Texto para ler.
Éramos conhecidas no Liceu como as 7 mosqueteiras, as 7 magníficas e em versão Walt Disney, para consumo interno, eramos os 7 anões. Eu era o Dunga, ainda hoje um dos meus profiles!

Muito esporadicamente ainda nos encontramos para celebrar e viver a nossa amizade. O almoço de Natal, ou o encontro nas férias, curiosamente uma coisa que vejo recorrente em muitos lados, os amigos do liceu, as amigas daquela praia, etc etc. Uma espécie de em busca do tempo perdido, muitos vezes ao arrepio da plena alegria de viver…

Muito me entristece que nos apeguemos a um passado de Paroles, Paroles, Paroles! Afinal o que noz fez feliz no passado, só o foi porque hoje ainda o pode. What?

Sim, é preciso distinguir nas coisas que passam aquilo que fica, aquilo que não está sujeito ao tempo. A montante, é esta  a pergunta da Filosofia : será que tudo passa? Não haverá nada que fique!? E se há, o que é? Como poderei saber do que se trata?

A Filipa morreu há dias no dia de S. Bernardo! Não faz parte das 7 Mosqueteiras, mas de uma Companhia que tenho desde 87, e que já me levou várias vezes a Rimini ( acabo da saber o título da edição de 2025 do Meeting, uma frase do T. S. Eliot, Nos lugares desertos construímos com novos tijolos ) , e aos Dolomitas.

Ao longo da vida, e para além das amizades de sempre, vão surgindo novas amizades, e tudo se acomoda aos lugares do coração que assim vai tendo uma vida própria, única, tanto mais potente quanto mais poderoso  for o amor que vai recebendo, no máximo o amor incondicional que de graça tenho recebido.

A minha meninice deu-me a experiência do amor incondicional de Mãe, dom precioso e inestimável que é um privilégio nos dias que correm. Muitas e feias são as guerras que o roubam a quem não pediu para nascer. Outros ainda não o têm porque são produto de encomendas ideológicas que, esquecendo o facto de que “antes de serem já eram”, se põem a inventar uma vida “à medida”.

Medidas que erigem os caprichos em lei e se esquecem das razões que gritam o incondicional.

Mas volto ao meu Delon. Agora que já muito tempo passou, sou ainda eu que olho para ele, e nesse olhar vejo-me com o mesminho desejo de realização que então tinha. O mesmo grito a pedir de tudo o “je ne sais quoi” que preenche o vazio, a terra deserta e seca das coisas que passam sem nada me deixar.

Mas o tempo destas décadas que percorri não se reduz à ampulheta do vira o disco e toca o mesmo, ou à roda do eterno retorno que vi recentemente no filme Je rentre à la maison do Manoel de Oliveira.

Não que eu seja dotada de poderes especiais!

Simplesmente soube, e sei, no que me acontece, reconhecer o essencial, o que não passa.  O “único necessário”, ou “a melhor parte”, no dizer do Evangelho.

Reconheço-O nos que O reconheceram e por Ele deram a vida, como a Filipa, como Bernardo de Claraval.

Ao Alain e às minhas Copines agradeço a amizade que me mostrou que o meu desejo era maior do que uns olhos azuis, maior que as aventuras de adolescência. Já então eu, sem o saber, era sustentada pelo Senhor do tempo que tudo faz com novos tijolos.

Tarefas.
(a) No texto, qual dos sete anões era quem escreve?
(b) Cite do texto o trecho que abre com as palavras "Medidas que erigem" e fecha com "Manoel de Oliveira.".
A listagem que vem a seguir é um material à parte, sem ligação com o texto.

Material fornecido.
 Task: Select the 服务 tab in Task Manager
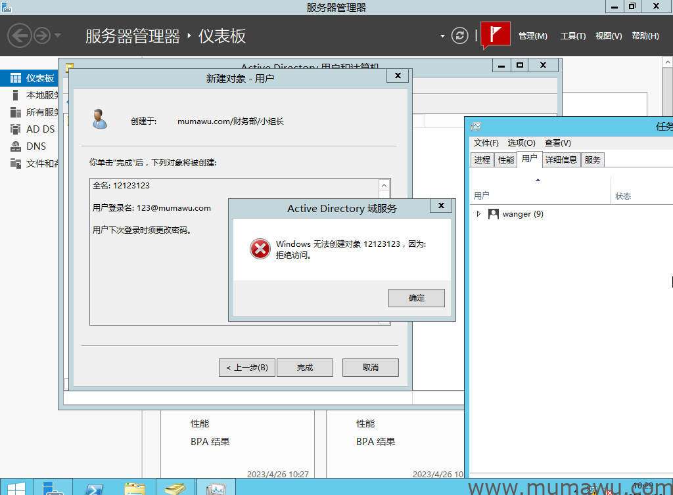tap(592, 159)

As respostas.
(a) O Dunga.

(b)
Medidas que erigem os caprichos em lei e se esquecem das razões que gritam o incondicional.

Mas volto ao meu Delon. Agora que já muito tempo passou, sou ainda eu que olho para ele, e nesse olhar vejo-me com o mesminho desejo de realização que então tinha. O mesmo grito a pedir de tudo o “je ne sais quoi” que preenche o vazio, a terra deserta e seca das coisas que passam sem nada me deixar.

Mas o tempo destas décadas que percorri não se reduz à ampulheta do vira o disco e toca o mesmo, ou à roda do eterno retorno que vi recentemente no filme Je rentre à la maison do Manoel de Oliveira.